Best answer: There's a lot of working dog rescue organizations that do placement to people interested in giving these dogs homes.
posted by phearlez at 12:13 PM on November 5, 2007


“...they don't patrol the office floors, dummy.”

Ooh, thanks for the helpful bit of information.
posted by Ethereal Bligh at 10:58 PM on November 5, 2007


Menken's Department Store also has dogs on the roof. I assume the dogs are fictional, as is Menken's (AMC's Mad Men)
posted by stupidsexyFlanders at 10:36 AM on November 6, 2007


Best answer: So, naturally, they built a dog kennel on the roof.

Having lived in NYC I don't find this all that extraordinary -- if you have no yard, outside is either up on the roof or out on the street!

Anyway, here it is, I think -- what looks like a hurricane-fence enclosure surrounded by an apparent sandy area on top of the roof, probably a training or exercise ground. It overlooks the corner of 34th & 7th. Here it is on Live.com (hover over the label, hit Zoom to street, then hit Bird's Eye -- but if you come down vertically the pin is in the wrong place).
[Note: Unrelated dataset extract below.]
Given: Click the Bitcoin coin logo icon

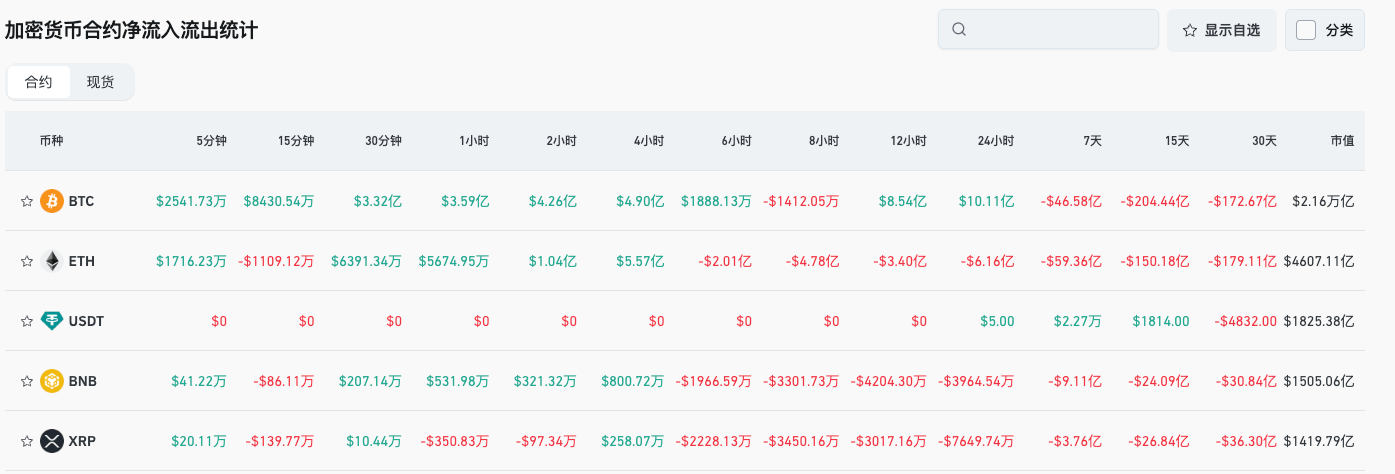Looking at the screenshot, I should click(x=51, y=201).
I'm not sure if they were using them to give the appearance of security for the sake of deterrence,

This is 90% of security, public or private.

As for retirement policy, yeah, there seem to be organizations that make dogs and humans partners for life, and others that see the dogs as a trained commodity to reassign as needed. Under a federal law, the military generally keeps its dogs in service, even as most troops do tours limited to a few years at most. Last year, they made one exception after a female airman wanted to adopt her K-9 partner after she was severely wounded in an IED hit. Amended law.

Also, in Googling, I found this neat program: Puppies Behind Bars, an organization that uses prison inmates to train service dogs, and just looks like one of those fantastically rare win-win-win situations.
posted by dhartung at 1:35 PM on November 6, 2007 [1 favorite]


Puppies Behind Bars is the bestest organization ever. I've got several friends involved. If it hasn't been on the front page, I may do a post.
posted by CunningLinguist at 4:23 PM on November 7, 2007


I live down the street from a K9 police officer, who takes the dog, a German Shepherd, home with him every day. On the weekends, I often see the dog playing in the yard with his kids. Clearly, it's able to make a separation.
posted by Cool Papa Bell at 8:23 PM on November 7, 2007


I'm surprised I missed this! This is a sweet enough story that it's worth telling a few months late, though.

Seeing-eye dogs are raised and trained by foster families before they're given to their blind owners. When these dogs can no longer work, they can sometimes be kept by their owners, but usually they'll go on to get another guide dog and it wouldn't be possible to keep both. In the kennel I know about, at least, the retiring dogs are offered first to the families who fostered them as puppies.